**Science is an internally-consistent system**

That’s a mouthful, but what do we mean by internally-consistent?

To answer that question we need to look at how a scientific discipline is actually built.

Any scientific discipline begins with a small number of concepts that cannot be proven and are accepted as true. They are called axioms.

For example in Mathematics, they are:

- Reflexive: a=a therefore a=a (things are equal to each other)
- Symmetric: a=b therefore b=a (if things are equal then they are equal from any direction)
- Transitive: a=b and b=c therefore a=c (things equal to the same thing are equal to each other)
- Additive: a=b therefore a + c = b + c (things equal continue to be equal when an equal amount is added)
- Multiplicative: a=b therefore a x c = b x c (since multiplication is repeated addition, it follows the Additive axiom).

Bit by bit that discipline uses those axioms and logic to build more and more complex models. It is hard to believe, but the entire structure of Mathematics is based on those 5 simple axioms!

No matter how complex the model, it must comply to the original axioms because if they would not do so, then they would negate the original truth of the discipline.

In practical terms, this means that within a scientific discipline one can build a complex model starting with axioms, but one can also re-discover the axioms by decomposing a complex model. This is to go full circle and it is what it means to be internally-consistent.

At the same time, this strictly observed internal-consistency can be used to test a model.

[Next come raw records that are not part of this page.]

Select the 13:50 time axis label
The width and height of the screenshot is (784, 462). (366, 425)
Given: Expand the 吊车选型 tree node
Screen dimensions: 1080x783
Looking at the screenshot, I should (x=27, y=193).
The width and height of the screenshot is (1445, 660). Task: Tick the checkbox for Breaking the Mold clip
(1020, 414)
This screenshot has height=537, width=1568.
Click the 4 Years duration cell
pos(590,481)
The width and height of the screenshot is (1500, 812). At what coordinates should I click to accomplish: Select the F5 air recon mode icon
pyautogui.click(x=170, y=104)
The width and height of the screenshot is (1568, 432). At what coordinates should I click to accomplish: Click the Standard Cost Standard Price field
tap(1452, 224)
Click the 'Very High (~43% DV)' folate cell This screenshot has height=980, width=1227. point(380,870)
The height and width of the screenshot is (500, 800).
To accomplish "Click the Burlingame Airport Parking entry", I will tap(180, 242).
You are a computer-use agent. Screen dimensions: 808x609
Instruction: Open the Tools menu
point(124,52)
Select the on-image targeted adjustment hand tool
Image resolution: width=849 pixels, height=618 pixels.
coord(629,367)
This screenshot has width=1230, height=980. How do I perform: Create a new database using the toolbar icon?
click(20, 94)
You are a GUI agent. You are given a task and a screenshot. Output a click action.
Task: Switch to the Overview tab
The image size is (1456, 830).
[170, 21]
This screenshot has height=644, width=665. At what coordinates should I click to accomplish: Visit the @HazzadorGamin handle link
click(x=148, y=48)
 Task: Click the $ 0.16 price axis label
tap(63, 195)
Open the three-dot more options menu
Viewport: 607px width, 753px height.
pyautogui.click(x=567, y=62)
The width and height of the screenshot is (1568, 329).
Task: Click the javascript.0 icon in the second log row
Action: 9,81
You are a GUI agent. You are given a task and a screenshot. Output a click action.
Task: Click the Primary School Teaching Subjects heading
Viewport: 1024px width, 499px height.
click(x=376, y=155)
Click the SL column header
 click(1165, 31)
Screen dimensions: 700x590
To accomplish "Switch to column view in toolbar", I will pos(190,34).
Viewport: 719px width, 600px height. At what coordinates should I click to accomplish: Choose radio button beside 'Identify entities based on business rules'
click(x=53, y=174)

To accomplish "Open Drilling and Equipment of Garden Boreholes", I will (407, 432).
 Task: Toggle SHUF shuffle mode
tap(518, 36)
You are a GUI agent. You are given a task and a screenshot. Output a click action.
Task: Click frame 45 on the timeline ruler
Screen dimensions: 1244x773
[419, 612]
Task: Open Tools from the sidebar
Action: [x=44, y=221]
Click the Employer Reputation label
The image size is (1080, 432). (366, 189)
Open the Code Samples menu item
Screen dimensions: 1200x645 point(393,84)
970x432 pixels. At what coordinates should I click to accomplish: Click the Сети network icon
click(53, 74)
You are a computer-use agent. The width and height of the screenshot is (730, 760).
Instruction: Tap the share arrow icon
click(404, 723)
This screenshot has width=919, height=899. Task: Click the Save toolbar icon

This method is called “testing by absurdity”. The process is quite simple. One assumes that the model is correct and begins to decompose it. If one arrives to the inevitable conclusion that an axiom is incorrect, then the model is false.

For example, it is quite common in mathematical tests to arrive to the conclusion that 1 = 0, which is obviously absurd.

Internal-consistency effectively isolates scientific models from external influences such as axioms and models from other disciplines. So yes, different scientific disciplines sometimes may seem at odds with each other. This is normal because they are internally-consistent. Basically, although they usually talk to each other and are constantly getting closer and closer, they don’t take each other too seriously.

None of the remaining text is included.